__WORK INSTRUCTION__: Exactly how many lines in this material contain the string "screenshot"? Reply with the number alone.

__INPUT RECORDS__:
====================
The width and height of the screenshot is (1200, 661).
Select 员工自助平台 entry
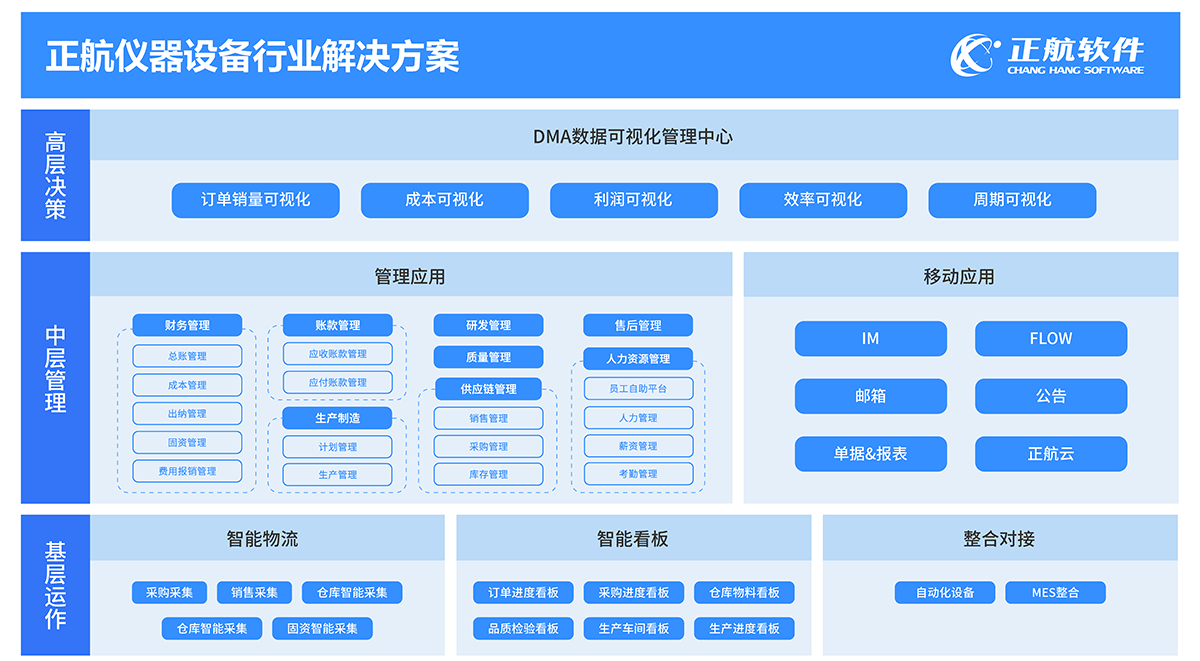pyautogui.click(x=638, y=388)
====================
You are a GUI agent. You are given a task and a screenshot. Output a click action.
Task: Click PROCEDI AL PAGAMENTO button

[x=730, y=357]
====================
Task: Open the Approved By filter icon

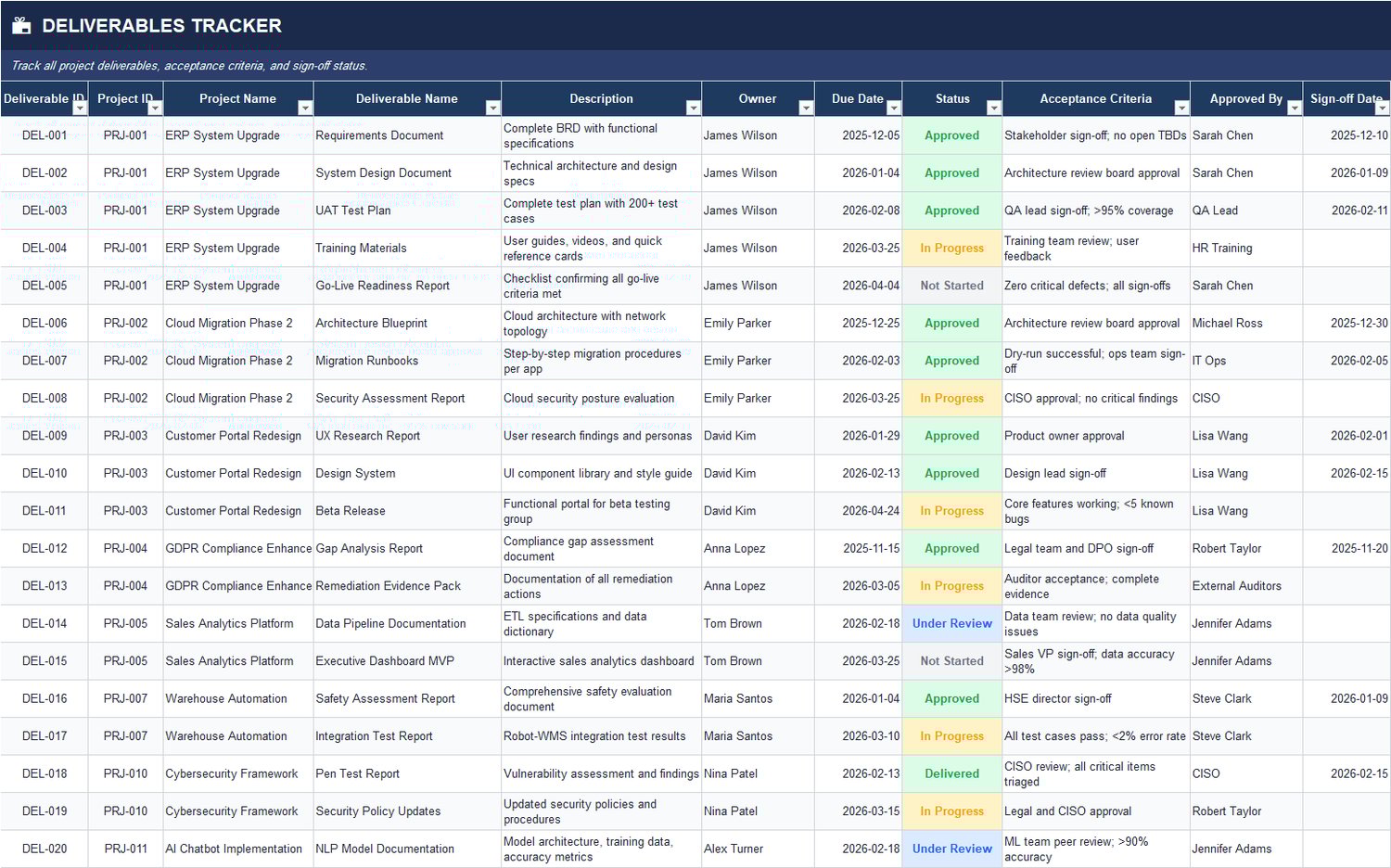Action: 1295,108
====================
__WRITTEN SOLUTION__: 2